**AIM:** Please retype each of the records below exactly as it appears, keeping every line in its original order.

----------------------------------------

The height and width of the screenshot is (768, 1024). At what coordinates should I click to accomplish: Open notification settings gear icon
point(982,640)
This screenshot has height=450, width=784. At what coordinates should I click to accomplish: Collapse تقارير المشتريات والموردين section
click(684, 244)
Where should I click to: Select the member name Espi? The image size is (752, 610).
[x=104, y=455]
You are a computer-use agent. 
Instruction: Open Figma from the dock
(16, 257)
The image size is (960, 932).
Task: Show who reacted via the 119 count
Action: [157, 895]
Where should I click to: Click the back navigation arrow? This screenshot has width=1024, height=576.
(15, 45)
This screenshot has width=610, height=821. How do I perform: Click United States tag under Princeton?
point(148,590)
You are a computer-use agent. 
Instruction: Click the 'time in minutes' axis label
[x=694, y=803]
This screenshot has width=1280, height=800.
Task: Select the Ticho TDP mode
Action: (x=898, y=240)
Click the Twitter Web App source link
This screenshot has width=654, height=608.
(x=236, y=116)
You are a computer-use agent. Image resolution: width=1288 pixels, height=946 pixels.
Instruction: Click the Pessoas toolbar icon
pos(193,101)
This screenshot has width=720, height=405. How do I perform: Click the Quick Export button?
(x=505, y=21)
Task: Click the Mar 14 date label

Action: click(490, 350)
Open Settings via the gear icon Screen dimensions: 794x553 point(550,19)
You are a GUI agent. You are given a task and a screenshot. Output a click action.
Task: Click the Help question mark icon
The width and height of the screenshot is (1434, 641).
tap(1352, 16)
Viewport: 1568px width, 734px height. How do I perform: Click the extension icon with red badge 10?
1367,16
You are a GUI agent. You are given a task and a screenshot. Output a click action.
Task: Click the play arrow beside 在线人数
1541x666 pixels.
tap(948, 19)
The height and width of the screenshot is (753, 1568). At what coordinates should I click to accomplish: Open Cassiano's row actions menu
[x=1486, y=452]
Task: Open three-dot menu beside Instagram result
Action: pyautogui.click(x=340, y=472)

----------------------------------------

**TASK OUTPUT:**
The height and width of the screenshot is (768, 1024). At what coordinates should I click to accomplish: Open notification settings gear icon
point(982,640)
This screenshot has height=450, width=784. At what coordinates should I click to accomplish: Collapse تقارير المشتريات والموردين section
click(684, 244)
Where should I click to: Select the member name Espi? The image size is (752, 610).
[x=104, y=455]
You are a computer-use agent. 
Instruction: Open Figma from the dock
(16, 257)
The image size is (960, 932).
Task: Show who reacted via the 119 count
Action: [157, 895]
Where should I click to: Click the back navigation arrow? This screenshot has width=1024, height=576.
(15, 45)
This screenshot has width=610, height=821. How do I perform: Click United States tag under Princeton?
point(148,590)
You are a computer-use agent. 
Instruction: Click the 'time in minutes' axis label
[x=694, y=803]
This screenshot has width=1280, height=800.
Task: Select the Ticho TDP mode
Action: (x=898, y=240)
Click the Twitter Web App source link
This screenshot has width=654, height=608.
(x=236, y=116)
You are a computer-use agent. Image resolution: width=1288 pixels, height=946 pixels.
Instruction: Click the Pessoas toolbar icon
pos(193,101)
This screenshot has width=720, height=405. How do I perform: Click the Quick Export button?
(x=505, y=21)
Task: Click the Mar 14 date label

Action: click(490, 350)
Open Settings via the gear icon Screen dimensions: 794x553 point(550,19)
You are a GUI agent. You are given a task and a screenshot. Output a click action.
Task: Click the Help question mark icon
The width and height of the screenshot is (1434, 641).
tap(1352, 16)
Viewport: 1568px width, 734px height. How do I perform: Click the extension icon with red badge 10?
1367,16
You are a GUI agent. You are given a task and a screenshot. Output a click action.
Task: Click the play arrow beside 在线人数
1541x666 pixels.
tap(948, 19)
The height and width of the screenshot is (753, 1568). At what coordinates should I click to accomplish: Open Cassiano's row actions menu
[x=1486, y=452]
Task: Open three-dot menu beside Instagram result
Action: pyautogui.click(x=340, y=472)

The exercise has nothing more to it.